# wood shavings??



## Pip Logan (Oct 6, 2009)

Can I use kitty litter or and kind of wood shavings for use in the nest box??


----------



## spirit wings (Mar 29, 2008)

aired out pine shavings are fine...but they just scatter alot, in the nest bowls themselves you can use all clay no fragrance or odor control, cat litter, that does not clump up... and provide some pine needles or dry clean hay for them to make their nests with.


----------



## Pip Logan (Oct 6, 2009)

Ok thanks, I currently use sand, I'm in san Diego so moisture is not. Problem but I just plain don't like it.
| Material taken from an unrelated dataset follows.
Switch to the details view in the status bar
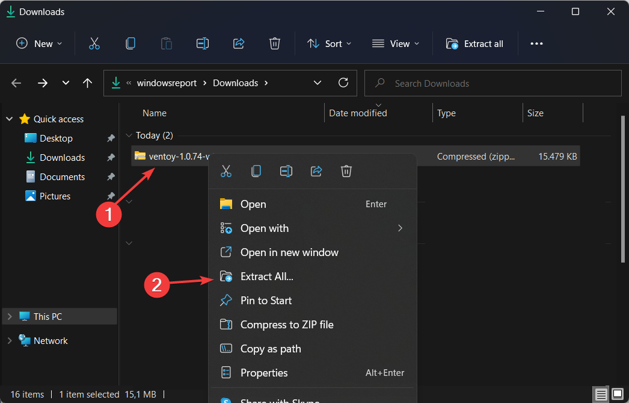The image size is (629, 403). coord(601,395)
What is recomended??


----------



## spirit wings (Mar 29, 2008)

Pip Logan said:


> Ok thanks, I currently use sand, I'm in san Diego so moisture is not. Problem but I just plain don't like it. What is recomended??


I use stall dry for horse stalls or sweet pdz.... cat litter you can find at the grocery..just make sure it is all natural without fragrance or odor controll and non clumping...


----------



## Pip Logan (Oct 6, 2009)

Ok cool and the cat litter is cool to use on the loft floor, and in the nest boxes in conjunction with tobacco stems for them to nest wit?


----------



## spirit wings (Mar 29, 2008)

Pip Logan said:


> Ok cool and the cat litter is cool to use on the loft floor, and in the nest boxes in conjunction with tobacco stems for them to nest wit?


depends.. if it is too dusty.. you may not want to use it... that is why I like the stall dry or sweet pdz granuals.. it has no or low dust and absorbs great...horses are sensitive to dust so it is a good product for what I use it for IMO, it can be used for cat boxes too as a matter of fact.. I buy it at the feedstore.


----------



## Pip Logan (Oct 6, 2009)

I will call my feed store on Monday, thanks for the advice.


----------



## Knoc (Jul 10, 2010)

When I used wood shavings on the floor they were to light and when a bird would start flight from the floor, the shavings would go airborn too. In a matter of 30 minutes all the shavings were around the edges of my loft and the center of the loft was bare.


----------



## Pip Logan (Oct 6, 2009)

Lol that's no good!!


----------